A colleague recently forwarded me an email about the chronic issue of childcare businesses not paying employees during required training time.  I have also seen childcare businesses call their payment of new employees during their training period – as a “benefit.” 

Let us try to set the record straight on whether you – as a business owner in the childcare industry or others – are required to pay someone for training.  

Wage and hour law in MONTANA, which is Administrative Rule chapter 24.16, applies a four-part test to paying an employee during training time. Here is chapter 24.16.1009 verbatim:  

“Attendance at lectures, meetings, training programs and similar activities need not be counted as working time if the following four criteria are met: 

(a) Attendance is outside of the employee’s regular working hours; 

(b) Attendance is in fact voluntary; 

(c) The course, lecture, or meeting is not directly related to the employee’s job; and 

(d) The employee does not perform any productive work during such attendance.” 

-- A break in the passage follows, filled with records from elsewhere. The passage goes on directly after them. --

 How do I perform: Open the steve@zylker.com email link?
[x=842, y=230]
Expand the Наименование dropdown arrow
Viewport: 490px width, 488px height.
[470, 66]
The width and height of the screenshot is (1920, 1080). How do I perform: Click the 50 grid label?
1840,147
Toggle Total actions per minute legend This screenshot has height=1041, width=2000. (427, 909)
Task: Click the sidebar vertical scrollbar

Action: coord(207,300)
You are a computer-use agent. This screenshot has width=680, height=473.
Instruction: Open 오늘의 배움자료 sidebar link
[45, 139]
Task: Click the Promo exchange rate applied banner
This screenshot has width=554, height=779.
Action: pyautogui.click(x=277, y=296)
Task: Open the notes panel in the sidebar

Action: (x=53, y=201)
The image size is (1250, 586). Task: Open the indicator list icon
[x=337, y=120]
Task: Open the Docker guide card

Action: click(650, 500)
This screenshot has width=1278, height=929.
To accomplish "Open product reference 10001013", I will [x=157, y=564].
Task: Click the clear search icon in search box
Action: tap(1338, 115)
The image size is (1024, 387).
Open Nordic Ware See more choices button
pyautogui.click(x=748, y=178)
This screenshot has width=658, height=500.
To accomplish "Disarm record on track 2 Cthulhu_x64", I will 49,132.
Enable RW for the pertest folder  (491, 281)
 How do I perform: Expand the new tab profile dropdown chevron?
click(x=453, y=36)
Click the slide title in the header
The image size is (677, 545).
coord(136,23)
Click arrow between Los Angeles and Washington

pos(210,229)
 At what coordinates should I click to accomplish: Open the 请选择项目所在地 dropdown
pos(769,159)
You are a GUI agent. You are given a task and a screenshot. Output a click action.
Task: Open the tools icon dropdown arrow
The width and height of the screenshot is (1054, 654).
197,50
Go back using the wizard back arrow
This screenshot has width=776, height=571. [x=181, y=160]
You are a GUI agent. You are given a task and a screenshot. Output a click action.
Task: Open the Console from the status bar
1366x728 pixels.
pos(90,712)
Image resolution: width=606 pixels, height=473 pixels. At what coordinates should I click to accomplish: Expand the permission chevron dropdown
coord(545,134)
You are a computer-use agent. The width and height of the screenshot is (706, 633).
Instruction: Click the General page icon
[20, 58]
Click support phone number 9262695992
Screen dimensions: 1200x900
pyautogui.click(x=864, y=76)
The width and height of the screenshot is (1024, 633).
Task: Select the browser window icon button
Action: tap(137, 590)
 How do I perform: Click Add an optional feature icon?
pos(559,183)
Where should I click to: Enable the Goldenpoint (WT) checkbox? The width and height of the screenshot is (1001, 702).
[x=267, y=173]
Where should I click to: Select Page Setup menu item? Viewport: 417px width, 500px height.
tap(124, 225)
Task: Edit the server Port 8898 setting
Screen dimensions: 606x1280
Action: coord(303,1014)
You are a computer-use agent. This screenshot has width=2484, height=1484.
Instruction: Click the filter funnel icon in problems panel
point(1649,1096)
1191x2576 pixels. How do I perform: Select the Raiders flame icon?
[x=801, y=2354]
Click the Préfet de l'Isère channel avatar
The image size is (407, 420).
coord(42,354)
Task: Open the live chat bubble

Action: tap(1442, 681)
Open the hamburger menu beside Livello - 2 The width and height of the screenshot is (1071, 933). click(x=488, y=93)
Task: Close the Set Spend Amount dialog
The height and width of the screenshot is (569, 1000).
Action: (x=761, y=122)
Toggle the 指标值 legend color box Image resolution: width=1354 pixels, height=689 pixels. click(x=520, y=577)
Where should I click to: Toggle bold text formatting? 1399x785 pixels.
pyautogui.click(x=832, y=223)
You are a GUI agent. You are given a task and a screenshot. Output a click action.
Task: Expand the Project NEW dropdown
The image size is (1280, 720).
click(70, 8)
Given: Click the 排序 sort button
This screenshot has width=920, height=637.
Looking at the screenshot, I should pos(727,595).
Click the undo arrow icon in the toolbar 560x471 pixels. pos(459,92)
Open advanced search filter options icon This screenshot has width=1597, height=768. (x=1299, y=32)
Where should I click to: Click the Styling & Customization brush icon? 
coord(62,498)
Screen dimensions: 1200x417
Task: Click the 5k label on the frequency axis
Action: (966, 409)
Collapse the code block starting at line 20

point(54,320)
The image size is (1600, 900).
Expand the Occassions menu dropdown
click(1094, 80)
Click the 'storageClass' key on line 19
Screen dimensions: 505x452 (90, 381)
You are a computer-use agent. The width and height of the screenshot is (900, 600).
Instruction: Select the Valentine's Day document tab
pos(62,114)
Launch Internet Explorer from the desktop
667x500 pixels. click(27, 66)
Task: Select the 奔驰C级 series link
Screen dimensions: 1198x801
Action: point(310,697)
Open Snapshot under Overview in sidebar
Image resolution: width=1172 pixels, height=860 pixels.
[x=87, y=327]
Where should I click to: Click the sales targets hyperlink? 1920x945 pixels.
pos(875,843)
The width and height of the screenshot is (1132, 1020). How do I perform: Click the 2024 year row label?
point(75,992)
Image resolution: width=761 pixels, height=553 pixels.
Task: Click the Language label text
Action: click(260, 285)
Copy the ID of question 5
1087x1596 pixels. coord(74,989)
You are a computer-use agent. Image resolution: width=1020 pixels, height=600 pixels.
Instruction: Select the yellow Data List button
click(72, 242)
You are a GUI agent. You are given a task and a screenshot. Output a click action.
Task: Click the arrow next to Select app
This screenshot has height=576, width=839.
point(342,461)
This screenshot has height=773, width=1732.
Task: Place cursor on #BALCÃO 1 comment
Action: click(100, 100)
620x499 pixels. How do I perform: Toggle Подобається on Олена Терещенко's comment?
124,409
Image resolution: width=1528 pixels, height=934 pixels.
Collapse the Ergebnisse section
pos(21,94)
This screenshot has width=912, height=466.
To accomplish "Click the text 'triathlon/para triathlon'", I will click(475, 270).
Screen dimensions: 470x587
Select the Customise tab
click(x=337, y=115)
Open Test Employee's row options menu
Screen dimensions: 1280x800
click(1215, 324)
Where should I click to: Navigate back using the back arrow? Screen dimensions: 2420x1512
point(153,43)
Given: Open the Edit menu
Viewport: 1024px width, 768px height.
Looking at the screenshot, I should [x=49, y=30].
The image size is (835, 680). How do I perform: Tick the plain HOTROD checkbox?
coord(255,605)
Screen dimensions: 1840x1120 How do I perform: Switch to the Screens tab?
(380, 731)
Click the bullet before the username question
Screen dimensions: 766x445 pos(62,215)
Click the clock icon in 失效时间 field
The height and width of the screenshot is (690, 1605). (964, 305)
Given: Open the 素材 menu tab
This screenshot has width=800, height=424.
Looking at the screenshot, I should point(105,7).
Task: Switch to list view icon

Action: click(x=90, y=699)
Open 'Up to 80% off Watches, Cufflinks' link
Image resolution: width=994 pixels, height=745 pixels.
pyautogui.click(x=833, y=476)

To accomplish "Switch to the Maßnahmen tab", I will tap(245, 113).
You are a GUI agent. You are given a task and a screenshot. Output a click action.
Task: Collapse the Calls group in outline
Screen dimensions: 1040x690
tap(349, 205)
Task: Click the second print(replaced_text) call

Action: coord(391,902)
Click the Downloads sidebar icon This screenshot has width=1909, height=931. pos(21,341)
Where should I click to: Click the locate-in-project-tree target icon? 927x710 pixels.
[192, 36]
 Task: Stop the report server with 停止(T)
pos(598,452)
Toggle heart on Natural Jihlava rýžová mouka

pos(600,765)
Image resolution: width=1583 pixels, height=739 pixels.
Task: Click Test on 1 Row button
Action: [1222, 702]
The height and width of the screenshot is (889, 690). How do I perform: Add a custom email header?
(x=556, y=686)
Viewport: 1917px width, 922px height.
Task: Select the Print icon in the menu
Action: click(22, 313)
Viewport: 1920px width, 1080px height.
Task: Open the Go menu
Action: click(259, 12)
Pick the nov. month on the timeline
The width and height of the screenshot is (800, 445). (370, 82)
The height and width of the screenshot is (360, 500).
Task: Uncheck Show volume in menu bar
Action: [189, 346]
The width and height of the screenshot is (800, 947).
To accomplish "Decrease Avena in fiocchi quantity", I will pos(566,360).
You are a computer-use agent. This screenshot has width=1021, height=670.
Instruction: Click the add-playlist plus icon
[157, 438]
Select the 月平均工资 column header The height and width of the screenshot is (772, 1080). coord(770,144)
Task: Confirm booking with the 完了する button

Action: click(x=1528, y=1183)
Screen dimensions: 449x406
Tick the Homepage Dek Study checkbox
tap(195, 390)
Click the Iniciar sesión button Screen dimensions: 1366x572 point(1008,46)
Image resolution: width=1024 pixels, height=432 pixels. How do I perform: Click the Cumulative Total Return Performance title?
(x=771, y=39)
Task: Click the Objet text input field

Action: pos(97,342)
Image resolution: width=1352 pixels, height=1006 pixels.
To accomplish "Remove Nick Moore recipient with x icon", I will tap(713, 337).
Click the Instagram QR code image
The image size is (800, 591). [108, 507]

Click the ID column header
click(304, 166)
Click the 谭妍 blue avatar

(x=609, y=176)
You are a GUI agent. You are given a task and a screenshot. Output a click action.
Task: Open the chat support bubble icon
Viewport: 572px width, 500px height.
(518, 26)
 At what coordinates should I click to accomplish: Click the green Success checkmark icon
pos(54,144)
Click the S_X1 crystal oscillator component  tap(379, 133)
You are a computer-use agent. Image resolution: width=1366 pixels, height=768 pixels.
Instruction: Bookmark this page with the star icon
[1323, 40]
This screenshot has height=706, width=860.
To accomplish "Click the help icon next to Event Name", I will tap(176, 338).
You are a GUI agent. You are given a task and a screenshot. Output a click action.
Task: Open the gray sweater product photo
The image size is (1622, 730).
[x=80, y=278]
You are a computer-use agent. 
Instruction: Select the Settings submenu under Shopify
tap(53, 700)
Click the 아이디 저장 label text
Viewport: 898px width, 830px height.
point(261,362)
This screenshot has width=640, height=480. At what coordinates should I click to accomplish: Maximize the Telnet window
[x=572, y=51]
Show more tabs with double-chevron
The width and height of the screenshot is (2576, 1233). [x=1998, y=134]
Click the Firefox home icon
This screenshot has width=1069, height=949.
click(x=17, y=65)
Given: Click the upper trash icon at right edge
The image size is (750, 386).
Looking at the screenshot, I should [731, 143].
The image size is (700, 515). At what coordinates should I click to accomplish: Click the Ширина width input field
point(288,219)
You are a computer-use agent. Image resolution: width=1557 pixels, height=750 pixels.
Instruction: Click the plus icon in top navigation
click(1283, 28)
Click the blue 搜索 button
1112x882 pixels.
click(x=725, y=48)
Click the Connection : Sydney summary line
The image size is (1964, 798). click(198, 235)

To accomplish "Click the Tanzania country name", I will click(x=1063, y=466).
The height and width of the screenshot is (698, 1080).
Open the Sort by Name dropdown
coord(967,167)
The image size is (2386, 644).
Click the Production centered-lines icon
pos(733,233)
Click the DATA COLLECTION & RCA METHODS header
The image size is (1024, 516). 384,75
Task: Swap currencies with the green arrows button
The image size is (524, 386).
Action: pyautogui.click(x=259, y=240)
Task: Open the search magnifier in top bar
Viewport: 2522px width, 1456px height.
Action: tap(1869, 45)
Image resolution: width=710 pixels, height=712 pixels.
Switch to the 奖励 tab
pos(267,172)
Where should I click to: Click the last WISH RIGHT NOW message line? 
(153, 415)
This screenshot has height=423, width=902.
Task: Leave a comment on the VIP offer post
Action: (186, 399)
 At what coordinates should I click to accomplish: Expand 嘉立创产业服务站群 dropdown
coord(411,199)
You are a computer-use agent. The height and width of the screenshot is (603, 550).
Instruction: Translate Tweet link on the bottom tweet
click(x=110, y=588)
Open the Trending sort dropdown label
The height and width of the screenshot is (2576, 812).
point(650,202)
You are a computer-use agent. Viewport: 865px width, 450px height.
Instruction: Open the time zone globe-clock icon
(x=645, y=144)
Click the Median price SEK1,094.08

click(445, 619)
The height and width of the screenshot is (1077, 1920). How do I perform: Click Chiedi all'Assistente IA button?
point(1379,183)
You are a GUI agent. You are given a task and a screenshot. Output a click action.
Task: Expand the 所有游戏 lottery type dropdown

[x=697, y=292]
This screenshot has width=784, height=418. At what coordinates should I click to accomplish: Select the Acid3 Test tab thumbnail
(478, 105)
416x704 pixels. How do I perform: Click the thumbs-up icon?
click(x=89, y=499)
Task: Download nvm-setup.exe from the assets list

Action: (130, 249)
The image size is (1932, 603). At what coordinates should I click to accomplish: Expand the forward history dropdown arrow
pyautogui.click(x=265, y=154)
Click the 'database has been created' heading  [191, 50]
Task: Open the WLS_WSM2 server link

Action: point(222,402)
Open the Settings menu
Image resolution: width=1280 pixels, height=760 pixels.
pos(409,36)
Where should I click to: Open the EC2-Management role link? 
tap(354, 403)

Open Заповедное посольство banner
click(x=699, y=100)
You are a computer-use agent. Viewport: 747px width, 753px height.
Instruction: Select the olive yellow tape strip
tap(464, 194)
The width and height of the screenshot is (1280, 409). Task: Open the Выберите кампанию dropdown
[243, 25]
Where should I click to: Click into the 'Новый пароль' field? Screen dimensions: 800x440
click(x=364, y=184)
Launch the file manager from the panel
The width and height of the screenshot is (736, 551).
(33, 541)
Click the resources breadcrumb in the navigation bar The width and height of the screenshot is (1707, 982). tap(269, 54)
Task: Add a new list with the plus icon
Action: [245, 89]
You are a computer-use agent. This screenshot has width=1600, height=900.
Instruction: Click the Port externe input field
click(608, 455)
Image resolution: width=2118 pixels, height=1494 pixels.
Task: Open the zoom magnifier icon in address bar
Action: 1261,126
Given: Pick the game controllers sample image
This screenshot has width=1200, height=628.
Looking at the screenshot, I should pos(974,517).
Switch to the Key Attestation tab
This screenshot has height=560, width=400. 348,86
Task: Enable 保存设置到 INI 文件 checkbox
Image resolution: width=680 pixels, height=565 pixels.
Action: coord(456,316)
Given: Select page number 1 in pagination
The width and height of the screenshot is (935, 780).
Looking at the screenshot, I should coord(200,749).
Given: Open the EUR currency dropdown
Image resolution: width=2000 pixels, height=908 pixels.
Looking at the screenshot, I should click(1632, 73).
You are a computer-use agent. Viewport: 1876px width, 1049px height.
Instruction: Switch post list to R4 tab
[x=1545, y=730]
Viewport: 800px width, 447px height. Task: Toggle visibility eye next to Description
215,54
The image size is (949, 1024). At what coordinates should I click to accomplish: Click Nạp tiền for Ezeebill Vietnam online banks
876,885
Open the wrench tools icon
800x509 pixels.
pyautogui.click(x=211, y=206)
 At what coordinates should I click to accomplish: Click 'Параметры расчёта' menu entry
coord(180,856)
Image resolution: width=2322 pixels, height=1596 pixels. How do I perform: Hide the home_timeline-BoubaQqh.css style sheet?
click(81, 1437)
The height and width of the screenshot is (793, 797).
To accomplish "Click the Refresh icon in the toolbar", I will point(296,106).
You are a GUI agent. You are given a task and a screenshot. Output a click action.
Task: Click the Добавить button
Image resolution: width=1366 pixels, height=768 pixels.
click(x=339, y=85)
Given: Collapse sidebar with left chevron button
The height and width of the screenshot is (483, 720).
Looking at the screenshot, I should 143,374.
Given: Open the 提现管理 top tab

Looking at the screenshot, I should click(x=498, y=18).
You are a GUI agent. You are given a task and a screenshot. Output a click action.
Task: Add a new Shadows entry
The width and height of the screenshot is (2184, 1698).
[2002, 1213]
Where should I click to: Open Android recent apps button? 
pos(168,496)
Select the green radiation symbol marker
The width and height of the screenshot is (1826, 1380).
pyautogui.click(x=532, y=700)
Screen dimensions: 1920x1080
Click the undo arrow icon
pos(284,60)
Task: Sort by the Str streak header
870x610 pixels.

If all four of those criteria are met, then you do not have to pay wages. If less than all four are met, employers are required to pay an employee their wage.  

 Childcare providers! It is most likely that you are required to pay wages during training time. That is not a benefit. It is the law. For example, Child Care Licensing (CCL) requires orientation, as well as 16 hours of annual training. Beyond that, professional development could be considered voluntary if it complies with the four-part test indicated above.  

 If wages are not paid when an employee is required to do training, the employee has the right to file a wage claim with the Employment Standards Division at the Montana Department of Labor.